If you’re in the industry, you better pivot and understand that today’s fitness will not look like tomorrow’s. I am a gym guy, and I always will be. But traditional gyms aren’t going to look the same five years from now. If you think that, you’ll be stuck in a Blockbuster and Kodak world. Make sure that you evolve with what’s happening.
KM: Where do you see the industry going in five to 10 years?
EO: There’ll always be big-box, boutique, home, online. But it’s going to continue to evolve. When you think about big-box, a big trend is low-cost gyms. But how do they stay low-cost? You pack a ton of people into the gym and spend as little as possible on operations. Do we think we can continue to do that?
You’re going to have to service your clients better, and put in more work for your service standards.
Think of online: anybody and everybody created an online platform a year ago because of the pandemic. But how bored did people get? They stopped doing it. There are platforms out there with 500,000 members, but there’s five or 10 people on their online workouts.
“I compare the fitness industry right now with what happened with Bitcoin”
The future is still yet to be seen. There are going to be hybrid options and better home options. There are going to be boutiques that come out, and in the near future, somebody’s going to come out with something and we’ll all say, ‘why didn’t I think of that?’
KM: Why do you think fitness remains an attractive industry to enter?
EO: The fitness industry is fairly new. I became a trainer in 1998 and it was a natural transition for me. My network of family and friends weren’t traditional gym-goers. The percentage of the population that went to the gym at that time may have been 10 to 15 per cent, for argument’s sake. That’s now up to 30 or 35 per cent in some places. I was a first-generation gymgoer.
My kids see me going to the gym, so they’re going to be second-generation. They know that part of life is exercise and eating right.
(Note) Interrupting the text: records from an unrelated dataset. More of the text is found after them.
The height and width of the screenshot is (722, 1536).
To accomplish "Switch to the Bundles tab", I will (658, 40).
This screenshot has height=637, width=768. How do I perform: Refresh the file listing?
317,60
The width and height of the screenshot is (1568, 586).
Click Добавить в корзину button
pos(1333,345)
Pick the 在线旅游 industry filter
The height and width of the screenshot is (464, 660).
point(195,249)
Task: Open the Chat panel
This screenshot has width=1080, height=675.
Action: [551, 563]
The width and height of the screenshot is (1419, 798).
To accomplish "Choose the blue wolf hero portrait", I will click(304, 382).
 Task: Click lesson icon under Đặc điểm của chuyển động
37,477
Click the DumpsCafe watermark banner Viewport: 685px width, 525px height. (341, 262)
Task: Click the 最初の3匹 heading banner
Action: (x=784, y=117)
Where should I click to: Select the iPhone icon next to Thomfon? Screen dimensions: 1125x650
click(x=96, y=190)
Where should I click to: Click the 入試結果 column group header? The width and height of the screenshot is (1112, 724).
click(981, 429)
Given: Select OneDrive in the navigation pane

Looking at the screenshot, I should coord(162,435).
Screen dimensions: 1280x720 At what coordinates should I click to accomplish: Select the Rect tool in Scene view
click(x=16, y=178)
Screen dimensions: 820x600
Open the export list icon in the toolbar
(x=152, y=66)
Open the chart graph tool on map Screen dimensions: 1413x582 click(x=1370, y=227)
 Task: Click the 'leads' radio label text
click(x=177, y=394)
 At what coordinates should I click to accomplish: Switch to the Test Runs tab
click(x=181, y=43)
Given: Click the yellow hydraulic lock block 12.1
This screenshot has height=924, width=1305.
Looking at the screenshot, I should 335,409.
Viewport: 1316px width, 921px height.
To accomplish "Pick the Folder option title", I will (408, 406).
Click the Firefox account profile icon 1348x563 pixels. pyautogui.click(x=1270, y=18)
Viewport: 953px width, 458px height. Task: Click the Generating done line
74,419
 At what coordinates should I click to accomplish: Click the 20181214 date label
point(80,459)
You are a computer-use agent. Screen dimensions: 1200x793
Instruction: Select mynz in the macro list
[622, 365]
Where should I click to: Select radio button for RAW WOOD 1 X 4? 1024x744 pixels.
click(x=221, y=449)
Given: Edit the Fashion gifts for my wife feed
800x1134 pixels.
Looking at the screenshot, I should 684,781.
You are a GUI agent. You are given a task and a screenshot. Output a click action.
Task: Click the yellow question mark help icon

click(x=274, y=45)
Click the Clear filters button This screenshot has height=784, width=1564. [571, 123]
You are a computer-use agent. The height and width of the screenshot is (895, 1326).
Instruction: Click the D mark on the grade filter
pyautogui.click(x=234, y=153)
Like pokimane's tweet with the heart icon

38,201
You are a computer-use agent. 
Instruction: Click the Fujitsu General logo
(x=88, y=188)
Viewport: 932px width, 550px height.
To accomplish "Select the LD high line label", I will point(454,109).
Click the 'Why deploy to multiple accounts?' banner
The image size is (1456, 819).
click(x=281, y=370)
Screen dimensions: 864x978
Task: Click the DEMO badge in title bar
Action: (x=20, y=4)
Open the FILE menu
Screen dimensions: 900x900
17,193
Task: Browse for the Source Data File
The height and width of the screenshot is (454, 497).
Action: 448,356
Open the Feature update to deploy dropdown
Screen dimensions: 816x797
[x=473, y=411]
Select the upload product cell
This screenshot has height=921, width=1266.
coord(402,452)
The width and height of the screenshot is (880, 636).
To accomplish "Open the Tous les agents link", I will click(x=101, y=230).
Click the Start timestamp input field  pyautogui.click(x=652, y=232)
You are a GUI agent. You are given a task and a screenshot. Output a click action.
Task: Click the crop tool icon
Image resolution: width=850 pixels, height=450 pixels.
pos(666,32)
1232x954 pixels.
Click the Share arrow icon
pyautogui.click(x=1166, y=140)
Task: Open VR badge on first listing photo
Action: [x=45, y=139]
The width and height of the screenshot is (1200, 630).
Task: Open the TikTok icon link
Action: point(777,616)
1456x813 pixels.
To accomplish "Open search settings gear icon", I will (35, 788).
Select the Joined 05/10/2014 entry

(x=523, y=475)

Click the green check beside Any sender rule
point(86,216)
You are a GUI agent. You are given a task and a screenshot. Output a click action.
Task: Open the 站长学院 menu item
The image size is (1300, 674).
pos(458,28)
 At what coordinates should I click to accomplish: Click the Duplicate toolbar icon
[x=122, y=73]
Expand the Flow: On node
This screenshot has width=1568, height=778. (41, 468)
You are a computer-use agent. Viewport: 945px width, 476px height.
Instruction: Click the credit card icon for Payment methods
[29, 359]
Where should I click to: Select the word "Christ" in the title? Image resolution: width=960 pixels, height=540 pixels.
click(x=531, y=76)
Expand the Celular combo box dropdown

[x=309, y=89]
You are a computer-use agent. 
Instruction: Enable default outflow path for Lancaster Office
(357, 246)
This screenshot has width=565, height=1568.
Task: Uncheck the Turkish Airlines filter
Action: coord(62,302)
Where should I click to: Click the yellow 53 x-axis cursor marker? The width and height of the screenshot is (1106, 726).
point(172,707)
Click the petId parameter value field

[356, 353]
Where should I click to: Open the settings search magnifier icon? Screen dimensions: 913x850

That 30 per cent is going to continue to grow, where eventually, the majority of the population is doing some kind of fitness routine.
I compare the fitness industry right now with what happened with Bitcoin. If I could go back and invest in Bitcoin years ago, I’d put all of my money into it. I think it’s the same with fitness. Although it’s changing and evolving, the fitness industry will always be here. It’s just going to look a little different.
Emre Ozgur’s five essential self-reflections that fitness franchisees need to make
1) Do you have a passion for fitness?
“There will be tough times, and your passion will get you through those times. If not, then you’re going to struggle.”
2) Do you love interacting with people?
“This is a service job. You will service customers, and more importantly, service your team members.”
3) Do you like sales?
“Not the high-pressure sales, but motivating people to see the value in investing their hard-earned money into improving their fitness and lives. If you don’t like hearing ‘no’, then find something else.”
4) Get with the times
“Marketing is evolving faster than ever. You need to either learn digital marketing or hire somebody who’s great at it to help you with it.”
5) Find a brand you believe in
“There’s so many franchise options out there, and you don’t necessarily need to go with the most popular, the cheapest, or the most expensive. Go with a brand that really speaks to you. At the end of the day, the uniform you’re wearing is one you’ll be bleeding, sweating, and tearing in. You need to believe in it.”